Temporal dynamics of hot desert microbial communities reveal structural and functional responses to water input

Abstract

The temporal dynamics of desert soil microbial communities are poorly understood. Given the implications for ecosystem functioning under a global change scenario, a better understanding of desert microbial community stability is crucial. Here, we sampled soils in the central Namib Desert on sixteen different occasions over a one-year period. Using Illumina-based amplicon sequencing of the 16S rRNA gene, we found that α-diversity (richness) was more variable at a given sampling date (spatial variability) than over the course of one year (temporal variability). Community composition remained essentially unchanged across the first 10 months, indicating that spatial sampling might be more important than temporal sampling when assessing β-diversity patterns in desert soils. However, a major shift in microbial community composition was found following a single precipitation event. This shift in composition was associated with a rapid increase in CO₂ respiration and productivity, supporting the view that desert soil microbial communities respond rapidly to re-wetting and that this response may be the result of both taxon-specific selection and changes in the availability or accessibility of organic substrates. Recovery to quasi pre-disturbance community composition was achieved within one month after rainfall.

Figure 1. Non-metric multidimensional scaling ordination plots.

(a) Soil chemistry profiles (Euclidean distances with standardized data), excluding moisture content. To appreciate the changes induced by the addition of soil moisture content in the grouping of the samples see Supp. Figure 1. (b) Sequencing data (Bray-Curtis distances after Hellinger transformation). D328, microbial communities 3 days after rainfall; D355, microbial communities 30 days after rainfall. Samples that are closer together are more similar in soil chemistry or microbial community composition.

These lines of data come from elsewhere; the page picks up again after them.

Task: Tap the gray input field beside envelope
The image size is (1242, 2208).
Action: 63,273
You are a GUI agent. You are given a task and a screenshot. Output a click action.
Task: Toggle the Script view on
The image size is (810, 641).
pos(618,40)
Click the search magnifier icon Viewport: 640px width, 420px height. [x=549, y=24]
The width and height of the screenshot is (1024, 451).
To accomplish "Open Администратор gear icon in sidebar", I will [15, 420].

Figure 2. Global trend analysis in α-diversity (richness).

A linear trend is fit (red line) using generalized least squares (GLS) applying a model with AR1 temporal autocorrelation of errors. The average value on each sampling date is plotted with ± S.D. of the mean.

Figure 3. Temporal decay curves for microbial communities.

The blue line denotes the regression for communities sampled before the rainfall event. The red line denotes a separate regression for all sampling points. Both lines were obtained using the generalized dissimilarity model of Millar et al.. Only the slope of the solid red line, including the samples after the rainfall event, is significantly less than zero.

Figure 4. Taxonomic distribution, phylum level, of bacterial OTUs (97% cutoff).

Affiliation was performed using the Ribosomal Database Project Classifier with a confidence threshold of 80%. Pre-rainfall, microbial communities before the rainfall event; D328, microbial communities 3 days after rainfall; D355, microbial communities 30 days after rainfall.